** EXERCISE PROMPT **
Each line with the word "agent" must appear in the answer, copied from the records.

··········

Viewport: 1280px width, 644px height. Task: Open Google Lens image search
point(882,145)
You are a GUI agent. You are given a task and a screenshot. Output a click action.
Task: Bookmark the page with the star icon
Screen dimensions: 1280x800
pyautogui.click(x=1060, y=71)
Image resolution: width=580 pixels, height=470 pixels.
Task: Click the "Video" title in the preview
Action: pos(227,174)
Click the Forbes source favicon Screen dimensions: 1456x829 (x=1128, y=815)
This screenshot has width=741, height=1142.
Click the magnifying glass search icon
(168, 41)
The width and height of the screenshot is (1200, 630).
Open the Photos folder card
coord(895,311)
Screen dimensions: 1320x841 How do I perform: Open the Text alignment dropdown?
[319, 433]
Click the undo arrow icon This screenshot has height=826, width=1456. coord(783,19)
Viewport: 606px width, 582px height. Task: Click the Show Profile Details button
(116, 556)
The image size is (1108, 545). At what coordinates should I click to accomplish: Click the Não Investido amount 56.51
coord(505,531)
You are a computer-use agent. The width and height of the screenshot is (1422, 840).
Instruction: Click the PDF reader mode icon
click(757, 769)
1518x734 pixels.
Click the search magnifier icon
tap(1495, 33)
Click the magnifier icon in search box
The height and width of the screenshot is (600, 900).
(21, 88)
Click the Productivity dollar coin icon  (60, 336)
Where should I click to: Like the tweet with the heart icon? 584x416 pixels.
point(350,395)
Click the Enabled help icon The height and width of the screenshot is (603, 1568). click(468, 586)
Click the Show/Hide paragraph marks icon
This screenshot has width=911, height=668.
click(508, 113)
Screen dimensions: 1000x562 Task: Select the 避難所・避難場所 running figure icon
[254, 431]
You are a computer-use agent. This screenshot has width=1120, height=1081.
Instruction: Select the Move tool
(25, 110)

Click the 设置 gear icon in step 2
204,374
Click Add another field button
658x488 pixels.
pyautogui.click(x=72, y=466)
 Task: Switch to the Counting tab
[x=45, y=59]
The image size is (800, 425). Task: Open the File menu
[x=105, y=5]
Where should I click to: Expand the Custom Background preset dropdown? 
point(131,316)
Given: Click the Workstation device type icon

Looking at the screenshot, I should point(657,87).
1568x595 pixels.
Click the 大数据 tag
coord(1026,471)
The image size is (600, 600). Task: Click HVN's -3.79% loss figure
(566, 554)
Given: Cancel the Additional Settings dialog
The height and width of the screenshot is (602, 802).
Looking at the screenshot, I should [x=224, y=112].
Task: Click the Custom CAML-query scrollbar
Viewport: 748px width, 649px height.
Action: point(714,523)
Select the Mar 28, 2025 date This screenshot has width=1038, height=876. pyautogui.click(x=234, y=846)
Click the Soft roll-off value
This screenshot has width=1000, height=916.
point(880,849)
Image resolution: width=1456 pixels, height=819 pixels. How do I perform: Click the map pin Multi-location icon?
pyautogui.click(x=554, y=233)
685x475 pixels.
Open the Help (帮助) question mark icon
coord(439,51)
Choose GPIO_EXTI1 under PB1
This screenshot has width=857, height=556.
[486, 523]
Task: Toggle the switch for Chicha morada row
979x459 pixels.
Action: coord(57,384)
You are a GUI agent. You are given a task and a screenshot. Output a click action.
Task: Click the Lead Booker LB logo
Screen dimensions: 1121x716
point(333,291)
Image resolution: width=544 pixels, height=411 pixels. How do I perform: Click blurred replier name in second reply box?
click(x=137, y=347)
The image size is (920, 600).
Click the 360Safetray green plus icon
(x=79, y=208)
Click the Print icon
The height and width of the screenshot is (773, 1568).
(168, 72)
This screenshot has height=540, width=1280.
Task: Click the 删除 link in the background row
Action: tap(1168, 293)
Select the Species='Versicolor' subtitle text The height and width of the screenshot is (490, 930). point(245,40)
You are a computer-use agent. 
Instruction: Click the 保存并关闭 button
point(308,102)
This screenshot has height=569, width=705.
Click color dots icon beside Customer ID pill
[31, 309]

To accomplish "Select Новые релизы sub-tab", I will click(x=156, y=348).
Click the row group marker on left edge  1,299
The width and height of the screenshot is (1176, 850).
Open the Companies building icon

··········

** ANSWER FOR THE TASK **
You are a GUI agent. You are given a task and a screenshot. Output a click action.
You are a computer-use agent. The width and height of the screenshot is (1422, 840).
You are a computer-use agent. This screenshot has width=1120, height=1081.
You are a GUI agent. You are given a task and a screenshot. Output a click action.
You are a computer-use agent. 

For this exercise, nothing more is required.